Help tracking down kernel panic... - RAZR HD Q&A, Help & Troubleshooting

Help tracking down kernel panic... - RAZR HD Q&A, Help & Troubleshooting

Hi Everyone,
Was hoping I could ask a few people to help me out here. Since Feb 28th(ish), I get random kernel panics on CM11 or any ROMs based on the unified moto8960 tree.
To help me out to see if it's just me or a wider problem, all you need to do is install this app:
https://play.google.com/store/apps/details?id=se.mumu21.bootlog
Which will keep track of your uptime. It needs root privileges in order to copy last_kmsg and trying to view from the logs will FC the app. This is fine, it still copies the logs which you can then view/etc from your filemanager (default is to save to internal sd card)
Once the app is installed, you need not do anything more other than grant it root privs (head into preferences of the app and enable all 4 check marks) -- If your phone reboots, there'll be a record and can capture the last_kmsg file and hopefully push this up to the CM team, if there's an issue.
The app is smart enough to detect between user reboot and unexpected reboots, you'll see it listed as "crash" in the logs.
Thanks to anyone who decides to help out!
EDIT:
For reference, I'm including links to my last_kmsg in the two times I caught it on two separate builds (same error)
http://forum.xda-developers.com/showpost.php?p=51000973&postcount=1567
http://forum.xda-developers.com/showpost.php?p=50707021&postcount=1477
End of the day, for me it appears to be here:
Code:
[11746.588339,0] PM: Preparing system for mem sleep
[11746.588522,0] pm_debug: suspend uah=154646
[11746.591849,0] Freezing user space processes ...
[11746.596732,1] msm_server_control: wait_event error -512 for command10
[11746.596855,1] msm_open send open server failed
[11746.624903,0] ov8820_power_down
[11746.670164,0] msm_open: destroy ion client(elapsed 0.08 seconds) done.
[11746.924399,0] Freezing remaining freezable tasks ...
[11746.925681,0] active wake lock alarm_rtc, time left 73
[11746.926291,0]
[11746.926536,0] Freezing of tasks aborted
[11746.930625,0]
[11746.930869,0] Restarting tasks ...
[11746.949212,0] Unable to handle kernel NULL pointer dereference at virtual address 00000000
Can see logging around going into mem sleep plenty of times before, this time it fails.
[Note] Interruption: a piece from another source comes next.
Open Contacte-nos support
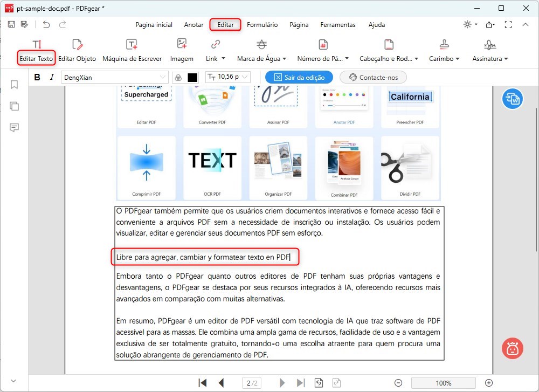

On AOSP builds, the error also happens (moto_msm8960) but the error is not with msm_server_control but rather:
Code:
[ 5630.051304,1] PM: Preparing system for mem sleep
[ 5630.051548,1] pm_debug: suspend uah=106686
[ 5678.901571,0] [0:986:E :DAT] Set DXE Power state 0
[ 5680.681793,0] [0:986:E :DAT] Set DXE Power state 2
[ 5680.689881,0] [WLAN][987:E :TL ] WLAN TL:No station registered with TL at this point
[ 5690.081214,1] **** Suspend timeout
[ 5690.081366,1] kworker/u:16 D c08131e0 0 22912 2 0x00000000
[ 5690.081671,1] [<c08131e0>] (__schedule+0x780/0x90c) from [<c081457c>] (__mutex_lock_slowpath+0x178/0x1e4)
[ 5690.081824,1] [<c081457c>] (__mutex_lock_slowpath+0x178/0x1e4) from [<c081463c>] (mutex_lock+0x54/0x6c)
[ 5690.082007,1] [<c081463c>] (mutex_lock+0x54/0x6c) from [<c0172480>] (cpu_hotplug_disable_before_freeze+0x8/0x20)
[ 5690.082190,1] [<c0172480>] (cpu_hotplug_disable_before_freeze+0x8/0x20) from [<c01724e0>] (cpu_hotplug_pm_callback+0x28/0x40)
[ 5690.082373,1] [<c01724e0>] (cpu_hotplug_pm_callback+0x28/0x40) from [<c08181c8>] (notifier_call_chain+0x38/0x68)
[ 5690.082526,1] [<c08181c8>] (notifier_call_chain+0x38/0x68) from [<c0193a1c>] (__blocking_notifier_call_chain+0x40/0x54)
[ 5690.082709,1] [<c0193a1c>] (__blocking_notifier_call_chain+0x40/0x54) from [<c0193a44>] (blocking_notifier_call_chain+0x14/0x18)
[ 5690.082892,1] [<c0193a44>] (blocking_notifier_call_chain+0x14/0x18) from [<c01a70d8>] (pm_notifier_call_chain+0x14/0x2c)
[ 5690.083075,1] [<c01a70d8>] (pm_notifier_call_chain+0x14/0x2c) from [<c01a8010>] (enter_state+0x68/0x13c)
[ 5690.083167,1] [<c01a8010>] (enter_state+0x68/0x13c) from [<c01a92f0>] (suspend+0x68/0x180)
[ 5690.083350,1] [<c01a92f0>] (suspend+0x68/0x180) from [<c0189aa8>] (process_one_work+0x228/0x434)
[ 5690.083533,1] [<c0189aa8>] (process_one_work+0x228/0x434) from [<c0189e88>] (worker_thread+0x1a8/0x2c8)
[ 5690.083686,1] [<c0189e88>] (worker_thread+0x1a8/0x2c8) from [<c018e2a8>] (kthread+0x80/0x8c)
[ 5690.083869,1] [<c018e2a8>] (kthread+0x80/0x8c) from [<c0106714>] (kernel_thread_exit+0x0/0x8)
[ 5690.083991,1] Unable to handle kernel NULL pointer dereference at virtual address 00000000
Curious to see if others are hitting the same thing.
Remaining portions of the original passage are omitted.